# Records to process
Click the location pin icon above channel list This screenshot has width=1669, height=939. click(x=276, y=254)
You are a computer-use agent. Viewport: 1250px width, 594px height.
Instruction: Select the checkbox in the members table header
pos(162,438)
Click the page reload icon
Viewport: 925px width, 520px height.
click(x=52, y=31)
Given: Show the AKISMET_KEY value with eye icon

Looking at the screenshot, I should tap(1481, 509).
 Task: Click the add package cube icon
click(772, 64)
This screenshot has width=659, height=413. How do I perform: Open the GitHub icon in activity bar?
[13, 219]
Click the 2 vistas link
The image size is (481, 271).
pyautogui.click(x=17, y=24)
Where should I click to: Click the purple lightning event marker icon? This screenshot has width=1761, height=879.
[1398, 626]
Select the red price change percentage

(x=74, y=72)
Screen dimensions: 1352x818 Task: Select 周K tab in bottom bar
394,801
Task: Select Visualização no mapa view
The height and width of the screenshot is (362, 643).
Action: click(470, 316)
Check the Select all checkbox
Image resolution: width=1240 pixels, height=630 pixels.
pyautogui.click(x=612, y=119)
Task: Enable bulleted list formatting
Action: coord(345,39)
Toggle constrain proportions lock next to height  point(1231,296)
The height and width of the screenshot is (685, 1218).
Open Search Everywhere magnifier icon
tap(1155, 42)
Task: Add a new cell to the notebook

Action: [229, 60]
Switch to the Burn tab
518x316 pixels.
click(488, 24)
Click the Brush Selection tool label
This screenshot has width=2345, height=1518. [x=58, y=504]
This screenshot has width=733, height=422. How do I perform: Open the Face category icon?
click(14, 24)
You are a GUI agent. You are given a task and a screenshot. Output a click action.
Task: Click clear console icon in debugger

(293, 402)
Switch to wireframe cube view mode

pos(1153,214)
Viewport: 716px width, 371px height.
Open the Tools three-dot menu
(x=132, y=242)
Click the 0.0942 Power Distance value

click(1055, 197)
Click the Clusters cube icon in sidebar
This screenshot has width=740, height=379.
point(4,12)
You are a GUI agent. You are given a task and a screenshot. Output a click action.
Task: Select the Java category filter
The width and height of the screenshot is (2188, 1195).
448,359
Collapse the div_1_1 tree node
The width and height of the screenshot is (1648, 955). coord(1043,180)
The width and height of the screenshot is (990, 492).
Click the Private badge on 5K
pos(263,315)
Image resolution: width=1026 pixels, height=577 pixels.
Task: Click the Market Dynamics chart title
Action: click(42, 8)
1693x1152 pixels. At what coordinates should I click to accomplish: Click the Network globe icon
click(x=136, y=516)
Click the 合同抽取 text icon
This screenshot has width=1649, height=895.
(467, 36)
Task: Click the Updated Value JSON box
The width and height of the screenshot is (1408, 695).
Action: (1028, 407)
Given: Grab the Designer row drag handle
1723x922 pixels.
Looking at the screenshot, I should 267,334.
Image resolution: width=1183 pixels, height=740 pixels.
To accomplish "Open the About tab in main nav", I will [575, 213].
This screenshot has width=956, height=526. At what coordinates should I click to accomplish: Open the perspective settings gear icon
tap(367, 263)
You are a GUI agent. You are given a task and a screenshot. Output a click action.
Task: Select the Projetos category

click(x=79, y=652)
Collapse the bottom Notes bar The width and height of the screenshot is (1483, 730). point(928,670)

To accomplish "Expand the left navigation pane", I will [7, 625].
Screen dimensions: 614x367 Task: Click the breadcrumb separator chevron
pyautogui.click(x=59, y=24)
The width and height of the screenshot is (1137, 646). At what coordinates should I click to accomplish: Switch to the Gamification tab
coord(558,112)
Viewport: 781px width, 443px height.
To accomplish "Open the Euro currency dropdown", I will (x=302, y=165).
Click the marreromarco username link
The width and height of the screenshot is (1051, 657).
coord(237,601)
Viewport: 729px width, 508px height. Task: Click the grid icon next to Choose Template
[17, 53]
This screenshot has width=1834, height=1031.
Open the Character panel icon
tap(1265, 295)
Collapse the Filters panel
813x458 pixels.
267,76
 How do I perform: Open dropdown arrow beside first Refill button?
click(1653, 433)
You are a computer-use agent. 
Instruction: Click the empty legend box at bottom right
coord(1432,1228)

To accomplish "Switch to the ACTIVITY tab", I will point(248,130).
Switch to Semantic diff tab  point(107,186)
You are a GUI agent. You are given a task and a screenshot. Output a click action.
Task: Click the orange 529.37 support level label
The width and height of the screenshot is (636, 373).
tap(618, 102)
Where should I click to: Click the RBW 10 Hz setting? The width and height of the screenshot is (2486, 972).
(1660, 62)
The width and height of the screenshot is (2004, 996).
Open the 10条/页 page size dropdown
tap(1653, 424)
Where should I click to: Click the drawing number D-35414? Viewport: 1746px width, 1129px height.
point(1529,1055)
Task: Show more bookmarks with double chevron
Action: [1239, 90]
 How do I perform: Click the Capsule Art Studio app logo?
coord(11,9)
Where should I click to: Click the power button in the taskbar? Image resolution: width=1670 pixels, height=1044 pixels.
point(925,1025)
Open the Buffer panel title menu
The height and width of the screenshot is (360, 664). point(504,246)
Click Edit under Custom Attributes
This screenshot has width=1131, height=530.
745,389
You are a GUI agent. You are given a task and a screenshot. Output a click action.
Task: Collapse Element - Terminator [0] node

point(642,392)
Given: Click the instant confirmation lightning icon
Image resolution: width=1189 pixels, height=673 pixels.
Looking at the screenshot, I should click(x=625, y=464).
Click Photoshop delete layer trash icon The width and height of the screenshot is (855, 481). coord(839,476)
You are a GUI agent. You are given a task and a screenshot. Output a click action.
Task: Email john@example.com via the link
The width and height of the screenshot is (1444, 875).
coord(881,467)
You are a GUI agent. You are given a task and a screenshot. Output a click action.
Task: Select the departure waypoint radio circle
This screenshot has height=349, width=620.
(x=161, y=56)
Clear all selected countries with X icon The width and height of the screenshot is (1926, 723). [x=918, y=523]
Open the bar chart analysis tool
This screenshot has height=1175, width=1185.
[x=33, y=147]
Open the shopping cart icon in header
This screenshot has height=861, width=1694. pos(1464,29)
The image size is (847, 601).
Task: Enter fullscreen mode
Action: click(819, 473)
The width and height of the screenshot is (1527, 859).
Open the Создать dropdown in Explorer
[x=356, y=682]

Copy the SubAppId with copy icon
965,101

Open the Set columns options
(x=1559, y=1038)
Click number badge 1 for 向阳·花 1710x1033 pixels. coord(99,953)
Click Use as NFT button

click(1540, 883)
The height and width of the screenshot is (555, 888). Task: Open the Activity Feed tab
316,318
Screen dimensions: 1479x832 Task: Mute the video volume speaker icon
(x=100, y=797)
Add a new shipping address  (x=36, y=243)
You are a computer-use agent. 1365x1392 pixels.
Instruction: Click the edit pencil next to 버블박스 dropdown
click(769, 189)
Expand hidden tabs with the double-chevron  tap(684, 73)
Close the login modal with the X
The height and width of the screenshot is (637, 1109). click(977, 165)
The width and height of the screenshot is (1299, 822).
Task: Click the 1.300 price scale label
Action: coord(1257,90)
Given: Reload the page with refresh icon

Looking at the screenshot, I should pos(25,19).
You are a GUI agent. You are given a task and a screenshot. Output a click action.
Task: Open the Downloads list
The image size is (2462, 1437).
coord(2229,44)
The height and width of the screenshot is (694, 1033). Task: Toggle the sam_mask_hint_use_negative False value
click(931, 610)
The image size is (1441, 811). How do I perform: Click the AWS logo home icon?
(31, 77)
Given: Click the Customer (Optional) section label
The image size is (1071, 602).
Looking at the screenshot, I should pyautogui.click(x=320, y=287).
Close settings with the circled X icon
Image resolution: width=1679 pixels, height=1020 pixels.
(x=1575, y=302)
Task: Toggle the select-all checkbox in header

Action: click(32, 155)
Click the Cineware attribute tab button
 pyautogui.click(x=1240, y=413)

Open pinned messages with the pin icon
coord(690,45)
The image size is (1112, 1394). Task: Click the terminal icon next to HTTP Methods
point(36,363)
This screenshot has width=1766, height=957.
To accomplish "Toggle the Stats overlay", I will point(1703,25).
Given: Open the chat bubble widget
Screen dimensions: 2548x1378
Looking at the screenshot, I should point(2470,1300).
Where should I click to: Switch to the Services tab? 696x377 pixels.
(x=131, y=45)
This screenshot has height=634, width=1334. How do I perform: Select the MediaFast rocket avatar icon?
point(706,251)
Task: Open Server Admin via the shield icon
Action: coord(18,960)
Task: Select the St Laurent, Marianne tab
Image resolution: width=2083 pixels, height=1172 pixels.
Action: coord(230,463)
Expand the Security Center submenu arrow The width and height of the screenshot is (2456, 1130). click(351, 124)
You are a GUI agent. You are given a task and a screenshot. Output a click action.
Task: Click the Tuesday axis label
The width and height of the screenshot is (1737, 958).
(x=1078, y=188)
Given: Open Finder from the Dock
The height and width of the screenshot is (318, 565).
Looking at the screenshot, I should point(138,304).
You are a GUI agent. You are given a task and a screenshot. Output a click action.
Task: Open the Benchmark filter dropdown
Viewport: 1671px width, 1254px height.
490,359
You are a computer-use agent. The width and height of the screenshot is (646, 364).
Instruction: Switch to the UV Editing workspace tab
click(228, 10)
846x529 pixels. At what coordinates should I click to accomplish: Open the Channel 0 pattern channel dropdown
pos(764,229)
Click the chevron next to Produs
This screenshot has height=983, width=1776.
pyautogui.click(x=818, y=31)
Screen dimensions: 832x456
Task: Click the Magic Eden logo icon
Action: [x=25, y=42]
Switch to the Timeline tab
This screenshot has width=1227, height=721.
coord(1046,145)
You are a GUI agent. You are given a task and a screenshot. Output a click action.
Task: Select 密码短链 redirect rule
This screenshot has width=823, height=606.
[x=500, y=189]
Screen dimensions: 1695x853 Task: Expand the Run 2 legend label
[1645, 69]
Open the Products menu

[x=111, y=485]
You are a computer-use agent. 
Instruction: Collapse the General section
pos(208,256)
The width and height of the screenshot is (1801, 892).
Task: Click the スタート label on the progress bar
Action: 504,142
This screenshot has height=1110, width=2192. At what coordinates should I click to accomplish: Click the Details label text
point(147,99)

# Task directions
Print exactly the lines between the line with "Task: Select 密码短链 redirect rule" and the final line of the records above, both included.

# Output for this exercise
Task: Select 密码短链 redirect rule
This screenshot has width=823, height=606.
[x=500, y=189]
Screen dimensions: 1695x853 Task: Expand the Run 2 legend label
[1645, 69]
Open the Products menu

[x=111, y=485]
You are a computer-use agent. 
Instruction: Collapse the General section
pos(208,256)
The width and height of the screenshot is (1801, 892).
Task: Click the スタート label on the progress bar
Action: 504,142
This screenshot has height=1110, width=2192. At what coordinates should I click to accomplish: Click the Details label text
point(147,99)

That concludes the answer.